I found myself in Glasgow last week on the hottest day of the year so far. Around those parts, the most recognisable image of the sun is on a bottle of Sunny Delight. For all its positives, Glasgow is about as prepared for sunshine as it is for it to start spontaneously raining lasagne.
As a tourist, it was clear that locals didn’t really know what to do. There were old women in anoraks and knitted socks melting into the pavement like warm chewing gum. Swathes of melanin deficient men strutted about with their taps aff, audibly crackling as their soft pink areola crisped into thick, carbonised nipple brisket.
I’d arrived later than planned the evening before due to the RMT rail strikes. By the way, that isn’t a complaint, personally, I think that the right to strike is an integral part of a functioning democracy especially when the cost of living crisis means you’d have to mortgage your socks to pay for your shoes. Anyway, I had missed my booking at Crabshakk Finneston a seafood restaurant I’ve never been to. Yet from time to time, I find myself searching out empty rooms just to stand in solitude and flick through photos of dishes on their Instagram, muttering to myself and breathing heavily.
It only makes sense when you’re far from home to try something individual to that place, that the locals do inarguably better than anyone else in the world. To that end whenever I’m in Glasgow I’ve come to accept that all roads lead to The Pot Still. So it was, hungry but hopeful I headed down Hope Street.

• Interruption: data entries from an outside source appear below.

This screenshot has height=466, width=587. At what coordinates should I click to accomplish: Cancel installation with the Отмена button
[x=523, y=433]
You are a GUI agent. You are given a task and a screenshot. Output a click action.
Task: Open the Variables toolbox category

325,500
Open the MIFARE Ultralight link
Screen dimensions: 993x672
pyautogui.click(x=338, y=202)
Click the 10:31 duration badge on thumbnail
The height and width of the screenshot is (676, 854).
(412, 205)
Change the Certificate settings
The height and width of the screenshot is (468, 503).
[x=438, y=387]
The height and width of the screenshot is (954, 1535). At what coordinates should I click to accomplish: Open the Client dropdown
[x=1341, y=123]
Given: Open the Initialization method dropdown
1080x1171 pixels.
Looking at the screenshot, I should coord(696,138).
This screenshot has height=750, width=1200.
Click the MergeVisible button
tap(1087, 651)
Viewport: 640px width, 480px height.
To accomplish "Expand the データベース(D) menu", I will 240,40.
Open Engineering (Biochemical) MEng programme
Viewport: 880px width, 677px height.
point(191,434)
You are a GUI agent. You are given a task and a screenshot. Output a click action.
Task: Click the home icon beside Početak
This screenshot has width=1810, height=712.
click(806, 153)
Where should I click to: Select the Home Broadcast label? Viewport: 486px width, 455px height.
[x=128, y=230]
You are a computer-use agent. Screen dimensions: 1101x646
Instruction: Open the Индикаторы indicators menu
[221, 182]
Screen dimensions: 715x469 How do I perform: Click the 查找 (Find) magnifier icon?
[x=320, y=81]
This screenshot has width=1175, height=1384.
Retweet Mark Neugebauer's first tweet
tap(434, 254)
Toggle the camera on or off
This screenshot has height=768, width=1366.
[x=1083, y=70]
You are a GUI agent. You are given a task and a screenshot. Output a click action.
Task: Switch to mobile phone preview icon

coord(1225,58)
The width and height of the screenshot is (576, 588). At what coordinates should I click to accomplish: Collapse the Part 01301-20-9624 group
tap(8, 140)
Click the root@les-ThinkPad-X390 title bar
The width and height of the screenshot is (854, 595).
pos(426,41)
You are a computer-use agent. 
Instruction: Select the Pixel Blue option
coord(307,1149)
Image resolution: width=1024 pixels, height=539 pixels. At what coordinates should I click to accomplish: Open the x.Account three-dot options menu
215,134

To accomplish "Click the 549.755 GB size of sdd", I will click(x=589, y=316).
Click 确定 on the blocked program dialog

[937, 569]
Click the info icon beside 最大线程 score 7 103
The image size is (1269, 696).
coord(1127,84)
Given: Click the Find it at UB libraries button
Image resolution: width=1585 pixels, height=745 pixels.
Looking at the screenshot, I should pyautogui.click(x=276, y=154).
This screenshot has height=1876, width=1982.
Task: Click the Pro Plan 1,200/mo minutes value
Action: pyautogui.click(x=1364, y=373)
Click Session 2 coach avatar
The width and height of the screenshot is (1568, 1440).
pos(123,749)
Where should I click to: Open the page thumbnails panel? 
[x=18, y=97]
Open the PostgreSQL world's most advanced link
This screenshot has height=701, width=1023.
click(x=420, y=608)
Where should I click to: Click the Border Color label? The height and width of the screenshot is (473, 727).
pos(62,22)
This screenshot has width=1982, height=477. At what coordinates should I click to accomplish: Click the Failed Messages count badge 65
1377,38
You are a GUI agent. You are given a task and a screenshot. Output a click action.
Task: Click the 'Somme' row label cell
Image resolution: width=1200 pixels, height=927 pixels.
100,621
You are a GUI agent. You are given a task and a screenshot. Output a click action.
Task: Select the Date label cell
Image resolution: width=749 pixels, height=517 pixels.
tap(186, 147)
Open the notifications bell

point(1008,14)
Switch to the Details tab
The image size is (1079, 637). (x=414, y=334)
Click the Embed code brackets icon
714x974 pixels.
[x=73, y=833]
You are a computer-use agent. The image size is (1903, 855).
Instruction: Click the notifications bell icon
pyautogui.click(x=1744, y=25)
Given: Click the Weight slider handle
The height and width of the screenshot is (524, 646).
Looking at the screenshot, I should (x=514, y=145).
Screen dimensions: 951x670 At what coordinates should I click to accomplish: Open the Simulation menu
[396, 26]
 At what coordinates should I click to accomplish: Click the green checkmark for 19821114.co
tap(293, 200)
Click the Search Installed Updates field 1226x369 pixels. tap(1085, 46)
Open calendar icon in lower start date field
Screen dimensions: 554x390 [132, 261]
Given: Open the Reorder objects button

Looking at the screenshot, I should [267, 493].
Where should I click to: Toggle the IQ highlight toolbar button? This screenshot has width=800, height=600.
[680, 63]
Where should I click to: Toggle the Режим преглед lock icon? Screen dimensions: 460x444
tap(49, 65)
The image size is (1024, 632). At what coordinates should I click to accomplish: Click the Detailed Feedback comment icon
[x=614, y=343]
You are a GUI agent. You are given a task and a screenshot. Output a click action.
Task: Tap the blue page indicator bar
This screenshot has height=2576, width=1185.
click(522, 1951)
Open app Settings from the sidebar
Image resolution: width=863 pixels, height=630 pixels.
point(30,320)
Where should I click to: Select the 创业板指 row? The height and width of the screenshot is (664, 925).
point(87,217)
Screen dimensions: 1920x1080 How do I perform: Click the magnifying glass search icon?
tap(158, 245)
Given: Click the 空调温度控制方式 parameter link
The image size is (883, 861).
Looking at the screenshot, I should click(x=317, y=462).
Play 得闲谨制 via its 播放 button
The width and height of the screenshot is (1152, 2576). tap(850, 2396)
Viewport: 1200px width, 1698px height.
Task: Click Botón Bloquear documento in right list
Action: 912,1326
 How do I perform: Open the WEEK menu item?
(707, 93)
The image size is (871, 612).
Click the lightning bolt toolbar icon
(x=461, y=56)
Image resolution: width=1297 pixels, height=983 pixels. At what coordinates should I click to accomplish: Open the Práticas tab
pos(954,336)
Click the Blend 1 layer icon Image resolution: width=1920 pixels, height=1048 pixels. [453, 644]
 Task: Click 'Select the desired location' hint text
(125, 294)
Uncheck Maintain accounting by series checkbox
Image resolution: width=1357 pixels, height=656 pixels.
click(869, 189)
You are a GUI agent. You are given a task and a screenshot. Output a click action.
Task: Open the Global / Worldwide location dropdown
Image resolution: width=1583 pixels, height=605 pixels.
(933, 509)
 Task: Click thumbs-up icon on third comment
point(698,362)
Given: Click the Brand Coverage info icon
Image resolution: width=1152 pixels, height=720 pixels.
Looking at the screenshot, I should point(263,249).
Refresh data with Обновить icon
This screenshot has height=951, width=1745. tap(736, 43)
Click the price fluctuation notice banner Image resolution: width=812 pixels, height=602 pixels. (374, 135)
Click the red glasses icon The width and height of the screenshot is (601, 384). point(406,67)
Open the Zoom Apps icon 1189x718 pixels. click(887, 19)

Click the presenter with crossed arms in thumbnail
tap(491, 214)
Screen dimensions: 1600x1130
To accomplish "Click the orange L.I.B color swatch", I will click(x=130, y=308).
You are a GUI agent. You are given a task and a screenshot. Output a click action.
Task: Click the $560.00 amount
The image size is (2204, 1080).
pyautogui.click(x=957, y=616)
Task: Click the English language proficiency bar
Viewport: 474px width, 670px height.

The Pot Still is quite possibly one of the finest establishments serving drinks anywhere on the planet. Frank Murphy, a publican in the most pristine sense of the word, couldn’t be more Scottish if the shins exposed by his kilt were made of shortbread and he buttered his tatty scones with a claymore.
Locals, tourists and anyone in between come here to see, talk and drink whisky. Usually, I’d be giddily included in that number, but first, I needed to eat something. As if by some divine force, a pie emerged from the ether. Or the kitchen. Wafting past me crowned by gentle curls of steam that caused me to momentarily levitate on the spot like a cartoon character. I ordered a pie containing haggis, neeps and tatties without wasting another breath.
Haggis is the culinary crown jewel of Scotland and there’s a lot to love about the stuff. It’s an economically inventive dish that makes the very most of the ugliest parts of an animal. I can’t say I ever hanker much for a plate full of lung, but when you generously season it with oats, herbs and spices and further subject it to a poetry recital by a lyrical Glaswegian accent that’s so rough you could scour a pan with it, then you create something rather special.
I knew instantly it was exactly what I needed, the kind of generous stick-to-your-ribs fare that makes home cooking so comforting and for a humble little pie, it did an awful lot of things all at once. A perfect partnership between sweet, mashed root vegetables and coarse oats crumbled into savoury, gamey offal.
Not only was it delicious but just as importantly it was a pragmatist’s pie. Something you could eat standing up, shoulder to shoulder with the din and clamour of a packed bar. You rarely find that with bar snacks. Something you can catch an elbow in the ribs or get slopped by a wobbly pint while eating and still feel suitably fulfilled.
It was a cultural time capsule made of pastry and I truly doubt it would have tasted as good as it did anywhere else in the world other than in Glasgow, in The Pot Still.